**Problem description**: In the records below, find every line with the word "will" and copy it.

**Records from a data collection**:
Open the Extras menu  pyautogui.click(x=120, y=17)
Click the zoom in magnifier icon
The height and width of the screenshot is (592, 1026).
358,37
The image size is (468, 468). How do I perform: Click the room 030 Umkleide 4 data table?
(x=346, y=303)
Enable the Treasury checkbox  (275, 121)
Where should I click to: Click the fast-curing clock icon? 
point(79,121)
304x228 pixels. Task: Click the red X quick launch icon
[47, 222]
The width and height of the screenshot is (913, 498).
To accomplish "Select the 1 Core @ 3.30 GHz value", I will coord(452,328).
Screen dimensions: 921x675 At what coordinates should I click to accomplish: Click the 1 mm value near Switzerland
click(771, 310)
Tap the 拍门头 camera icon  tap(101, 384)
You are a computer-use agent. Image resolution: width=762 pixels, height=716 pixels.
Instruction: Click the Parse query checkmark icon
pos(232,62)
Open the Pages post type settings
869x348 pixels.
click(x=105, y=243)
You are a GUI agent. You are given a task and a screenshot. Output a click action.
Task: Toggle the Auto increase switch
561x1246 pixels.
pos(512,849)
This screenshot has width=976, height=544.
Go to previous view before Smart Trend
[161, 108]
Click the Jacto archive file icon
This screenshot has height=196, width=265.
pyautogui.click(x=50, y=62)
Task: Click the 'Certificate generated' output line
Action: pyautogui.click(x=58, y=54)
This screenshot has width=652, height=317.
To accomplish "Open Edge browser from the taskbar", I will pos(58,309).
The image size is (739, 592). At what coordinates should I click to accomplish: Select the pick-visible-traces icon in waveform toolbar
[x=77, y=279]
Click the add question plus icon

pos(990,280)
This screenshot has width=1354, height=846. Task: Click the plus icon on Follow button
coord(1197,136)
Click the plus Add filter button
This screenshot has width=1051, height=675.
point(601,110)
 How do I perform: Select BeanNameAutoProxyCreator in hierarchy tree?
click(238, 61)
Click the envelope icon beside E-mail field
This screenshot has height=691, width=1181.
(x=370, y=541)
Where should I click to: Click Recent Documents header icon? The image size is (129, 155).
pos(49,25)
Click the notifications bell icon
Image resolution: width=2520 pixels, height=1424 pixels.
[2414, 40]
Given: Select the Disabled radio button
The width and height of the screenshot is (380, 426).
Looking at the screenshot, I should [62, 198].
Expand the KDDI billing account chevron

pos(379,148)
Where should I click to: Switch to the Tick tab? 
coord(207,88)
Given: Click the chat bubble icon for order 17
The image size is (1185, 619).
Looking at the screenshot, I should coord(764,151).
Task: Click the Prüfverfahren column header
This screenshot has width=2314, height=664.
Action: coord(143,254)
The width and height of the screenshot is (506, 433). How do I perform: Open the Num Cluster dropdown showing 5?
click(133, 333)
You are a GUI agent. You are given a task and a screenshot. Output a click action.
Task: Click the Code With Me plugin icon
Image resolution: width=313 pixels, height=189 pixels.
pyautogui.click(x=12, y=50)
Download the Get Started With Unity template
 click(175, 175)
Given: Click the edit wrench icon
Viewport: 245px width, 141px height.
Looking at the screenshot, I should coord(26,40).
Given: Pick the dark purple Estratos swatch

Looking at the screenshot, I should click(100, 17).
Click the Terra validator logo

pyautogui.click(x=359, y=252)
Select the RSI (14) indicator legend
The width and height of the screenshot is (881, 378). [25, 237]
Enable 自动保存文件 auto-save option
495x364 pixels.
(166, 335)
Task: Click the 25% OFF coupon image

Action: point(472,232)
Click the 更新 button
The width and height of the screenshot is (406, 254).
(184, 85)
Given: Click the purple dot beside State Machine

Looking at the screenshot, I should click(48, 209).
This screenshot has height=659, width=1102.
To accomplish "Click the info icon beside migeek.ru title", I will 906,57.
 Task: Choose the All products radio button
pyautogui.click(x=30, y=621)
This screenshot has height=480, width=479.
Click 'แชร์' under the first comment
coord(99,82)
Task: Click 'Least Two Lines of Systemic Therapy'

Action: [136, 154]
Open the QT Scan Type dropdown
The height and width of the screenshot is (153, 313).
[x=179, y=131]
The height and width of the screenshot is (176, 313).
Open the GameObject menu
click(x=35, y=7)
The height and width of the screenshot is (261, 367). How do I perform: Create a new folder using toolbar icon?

**Reply**:
To accomplish "Select the 1 Core @ 3.30 GHz value", I will coord(452,328).
To accomplish "Open Edge browser from the taskbar", I will pos(58,309).
To accomplish "Click the info icon beside migeek.ru title", I will 906,57.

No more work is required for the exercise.